Segment Start: Available data

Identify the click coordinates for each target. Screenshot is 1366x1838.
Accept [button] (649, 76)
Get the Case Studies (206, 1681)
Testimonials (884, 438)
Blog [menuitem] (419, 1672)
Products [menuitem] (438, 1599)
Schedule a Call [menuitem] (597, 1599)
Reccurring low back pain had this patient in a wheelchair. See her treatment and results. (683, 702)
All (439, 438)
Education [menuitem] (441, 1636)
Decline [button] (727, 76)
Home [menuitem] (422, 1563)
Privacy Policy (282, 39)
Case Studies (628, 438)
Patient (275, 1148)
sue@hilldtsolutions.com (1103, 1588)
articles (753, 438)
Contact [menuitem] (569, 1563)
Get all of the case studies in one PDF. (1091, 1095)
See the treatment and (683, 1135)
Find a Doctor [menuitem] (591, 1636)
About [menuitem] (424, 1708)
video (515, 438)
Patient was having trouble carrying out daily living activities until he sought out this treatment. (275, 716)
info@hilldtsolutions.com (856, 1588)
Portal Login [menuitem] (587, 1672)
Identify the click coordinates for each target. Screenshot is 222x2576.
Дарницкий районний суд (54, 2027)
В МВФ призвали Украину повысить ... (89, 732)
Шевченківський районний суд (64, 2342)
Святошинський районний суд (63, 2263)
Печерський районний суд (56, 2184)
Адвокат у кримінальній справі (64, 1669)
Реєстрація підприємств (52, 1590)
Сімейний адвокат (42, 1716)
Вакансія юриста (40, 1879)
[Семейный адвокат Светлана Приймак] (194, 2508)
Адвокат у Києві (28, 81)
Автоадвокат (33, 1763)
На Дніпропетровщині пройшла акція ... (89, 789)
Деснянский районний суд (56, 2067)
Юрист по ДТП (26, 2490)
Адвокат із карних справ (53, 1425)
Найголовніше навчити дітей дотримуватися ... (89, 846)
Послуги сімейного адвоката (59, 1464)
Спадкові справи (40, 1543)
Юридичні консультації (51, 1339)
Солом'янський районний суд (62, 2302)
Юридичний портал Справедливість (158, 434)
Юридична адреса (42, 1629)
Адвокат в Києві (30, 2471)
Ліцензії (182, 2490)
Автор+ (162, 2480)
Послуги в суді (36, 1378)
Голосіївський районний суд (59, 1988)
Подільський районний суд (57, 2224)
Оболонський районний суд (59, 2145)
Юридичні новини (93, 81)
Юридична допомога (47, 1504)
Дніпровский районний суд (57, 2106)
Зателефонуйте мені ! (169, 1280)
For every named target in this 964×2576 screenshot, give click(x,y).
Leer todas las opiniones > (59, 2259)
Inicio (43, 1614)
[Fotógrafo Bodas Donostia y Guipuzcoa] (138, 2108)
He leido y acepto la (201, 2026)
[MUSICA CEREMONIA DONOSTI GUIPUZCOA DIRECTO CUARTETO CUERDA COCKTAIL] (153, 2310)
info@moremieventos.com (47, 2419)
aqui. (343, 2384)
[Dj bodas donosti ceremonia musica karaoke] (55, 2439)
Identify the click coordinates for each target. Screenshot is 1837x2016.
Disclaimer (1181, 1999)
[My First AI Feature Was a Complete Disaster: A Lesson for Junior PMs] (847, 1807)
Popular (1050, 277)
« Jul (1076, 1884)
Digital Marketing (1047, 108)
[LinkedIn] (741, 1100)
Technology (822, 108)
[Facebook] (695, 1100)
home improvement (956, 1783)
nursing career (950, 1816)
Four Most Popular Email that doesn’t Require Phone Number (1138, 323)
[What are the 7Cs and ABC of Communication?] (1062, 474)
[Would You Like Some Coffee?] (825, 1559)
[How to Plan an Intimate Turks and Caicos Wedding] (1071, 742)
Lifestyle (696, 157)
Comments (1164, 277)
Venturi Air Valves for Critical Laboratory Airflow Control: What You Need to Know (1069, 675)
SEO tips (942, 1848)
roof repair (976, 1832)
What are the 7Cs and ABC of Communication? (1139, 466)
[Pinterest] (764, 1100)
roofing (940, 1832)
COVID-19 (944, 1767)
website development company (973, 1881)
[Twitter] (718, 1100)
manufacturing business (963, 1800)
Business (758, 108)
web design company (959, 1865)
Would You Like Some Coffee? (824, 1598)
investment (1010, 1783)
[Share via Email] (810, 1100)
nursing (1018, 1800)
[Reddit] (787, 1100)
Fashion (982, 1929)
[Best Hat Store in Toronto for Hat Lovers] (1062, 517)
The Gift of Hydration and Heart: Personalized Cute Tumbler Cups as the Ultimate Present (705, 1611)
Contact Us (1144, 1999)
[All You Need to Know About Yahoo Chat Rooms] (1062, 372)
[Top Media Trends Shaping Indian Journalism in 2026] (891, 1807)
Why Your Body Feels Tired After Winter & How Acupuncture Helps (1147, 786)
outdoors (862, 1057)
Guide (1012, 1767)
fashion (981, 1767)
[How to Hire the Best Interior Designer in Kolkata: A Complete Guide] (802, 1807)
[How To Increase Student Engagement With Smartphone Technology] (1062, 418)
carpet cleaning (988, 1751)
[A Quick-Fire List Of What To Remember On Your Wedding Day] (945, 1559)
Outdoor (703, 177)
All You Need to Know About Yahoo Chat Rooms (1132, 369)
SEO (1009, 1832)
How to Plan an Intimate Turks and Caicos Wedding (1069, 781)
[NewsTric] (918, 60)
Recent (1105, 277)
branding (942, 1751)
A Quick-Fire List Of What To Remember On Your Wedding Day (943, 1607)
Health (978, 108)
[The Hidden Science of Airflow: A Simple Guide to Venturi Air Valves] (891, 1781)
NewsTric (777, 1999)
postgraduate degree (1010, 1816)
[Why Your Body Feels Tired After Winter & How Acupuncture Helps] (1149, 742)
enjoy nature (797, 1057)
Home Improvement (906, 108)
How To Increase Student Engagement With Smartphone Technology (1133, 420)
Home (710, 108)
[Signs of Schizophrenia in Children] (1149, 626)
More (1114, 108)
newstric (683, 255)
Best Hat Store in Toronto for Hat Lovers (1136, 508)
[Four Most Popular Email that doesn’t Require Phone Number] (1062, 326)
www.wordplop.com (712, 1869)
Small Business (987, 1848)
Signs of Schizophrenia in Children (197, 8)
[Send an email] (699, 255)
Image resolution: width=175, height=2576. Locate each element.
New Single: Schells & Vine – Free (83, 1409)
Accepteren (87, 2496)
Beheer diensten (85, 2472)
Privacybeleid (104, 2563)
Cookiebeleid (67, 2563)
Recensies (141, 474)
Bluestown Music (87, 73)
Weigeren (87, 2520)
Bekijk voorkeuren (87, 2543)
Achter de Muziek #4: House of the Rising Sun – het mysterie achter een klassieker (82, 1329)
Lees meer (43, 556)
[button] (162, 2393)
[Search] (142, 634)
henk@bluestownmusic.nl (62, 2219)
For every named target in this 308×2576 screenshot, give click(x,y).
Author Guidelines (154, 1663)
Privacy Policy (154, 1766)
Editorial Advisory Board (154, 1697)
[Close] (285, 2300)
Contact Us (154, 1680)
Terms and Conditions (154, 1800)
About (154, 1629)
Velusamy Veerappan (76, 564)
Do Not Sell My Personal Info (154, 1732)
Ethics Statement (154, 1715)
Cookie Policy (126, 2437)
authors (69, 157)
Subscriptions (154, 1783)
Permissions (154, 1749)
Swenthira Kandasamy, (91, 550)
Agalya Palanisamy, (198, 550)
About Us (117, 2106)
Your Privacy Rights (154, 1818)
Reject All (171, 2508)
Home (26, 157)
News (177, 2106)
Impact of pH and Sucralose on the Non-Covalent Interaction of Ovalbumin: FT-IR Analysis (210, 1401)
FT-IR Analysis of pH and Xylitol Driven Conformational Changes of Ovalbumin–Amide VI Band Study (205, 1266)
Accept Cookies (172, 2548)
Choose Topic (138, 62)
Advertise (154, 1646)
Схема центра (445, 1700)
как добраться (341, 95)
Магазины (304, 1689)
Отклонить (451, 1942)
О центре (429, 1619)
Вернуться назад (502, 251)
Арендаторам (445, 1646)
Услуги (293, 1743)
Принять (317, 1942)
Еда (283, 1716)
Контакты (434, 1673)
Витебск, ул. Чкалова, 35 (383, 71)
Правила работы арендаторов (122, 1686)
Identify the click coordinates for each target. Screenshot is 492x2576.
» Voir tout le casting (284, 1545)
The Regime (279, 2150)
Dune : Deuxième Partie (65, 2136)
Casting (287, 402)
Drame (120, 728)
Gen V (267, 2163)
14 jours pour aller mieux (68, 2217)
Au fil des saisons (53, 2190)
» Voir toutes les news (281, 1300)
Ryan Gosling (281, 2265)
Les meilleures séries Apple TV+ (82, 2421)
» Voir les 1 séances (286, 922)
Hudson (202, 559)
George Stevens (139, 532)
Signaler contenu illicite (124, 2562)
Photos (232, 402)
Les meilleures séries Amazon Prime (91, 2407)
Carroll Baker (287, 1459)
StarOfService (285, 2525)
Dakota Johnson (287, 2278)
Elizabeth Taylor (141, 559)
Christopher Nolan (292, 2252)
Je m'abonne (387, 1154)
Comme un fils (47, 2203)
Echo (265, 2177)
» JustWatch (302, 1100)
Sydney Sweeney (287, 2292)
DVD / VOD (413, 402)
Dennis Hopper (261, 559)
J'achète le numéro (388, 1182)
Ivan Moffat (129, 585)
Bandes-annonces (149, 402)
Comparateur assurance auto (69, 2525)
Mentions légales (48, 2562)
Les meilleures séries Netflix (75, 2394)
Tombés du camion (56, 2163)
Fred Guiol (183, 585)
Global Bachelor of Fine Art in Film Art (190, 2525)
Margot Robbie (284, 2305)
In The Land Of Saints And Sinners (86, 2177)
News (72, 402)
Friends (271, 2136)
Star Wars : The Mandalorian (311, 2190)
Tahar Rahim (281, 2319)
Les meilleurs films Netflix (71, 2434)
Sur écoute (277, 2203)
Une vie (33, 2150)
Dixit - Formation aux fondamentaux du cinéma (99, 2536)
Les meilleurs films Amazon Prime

Segment End: Available data

→ What you will do:
From the listing above, repeat exactly the lines starting at the line that includes "He leido y acepto la (201, 2026)" and ending at the line that includes "[Would You Like Some Coffee?] (825, 1559)", with nothing outside that span.

→ Answer box:
He leido y acepto la (201, 2026)
[MUSICA CEREMONIA DONOSTI GUIPUZCOA DIRECTO CUARTETO CUERDA COCKTAIL] (153, 2310)
info@moremieventos.com (47, 2419)
aqui. (343, 2384)
[Dj bodas donosti ceremonia musica karaoke] (55, 2439)
Identify the click coordinates for each target. Screenshot is 1837x2016.
Disclaimer (1181, 1999)
[My First AI Feature Was a Complete Disaster: A Lesson for Junior PMs] (847, 1807)
Popular (1050, 277)
« Jul (1076, 1884)
Digital Marketing (1047, 108)
[LinkedIn] (741, 1100)
Technology (822, 108)
[Facebook] (695, 1100)
home improvement (956, 1783)
nursing career (950, 1816)
Four Most Popular Email that doesn’t Require Phone Number (1138, 323)
[What are the 7Cs and ABC of Communication?] (1062, 474)
[Would You Like Some Coffee?] (825, 1559)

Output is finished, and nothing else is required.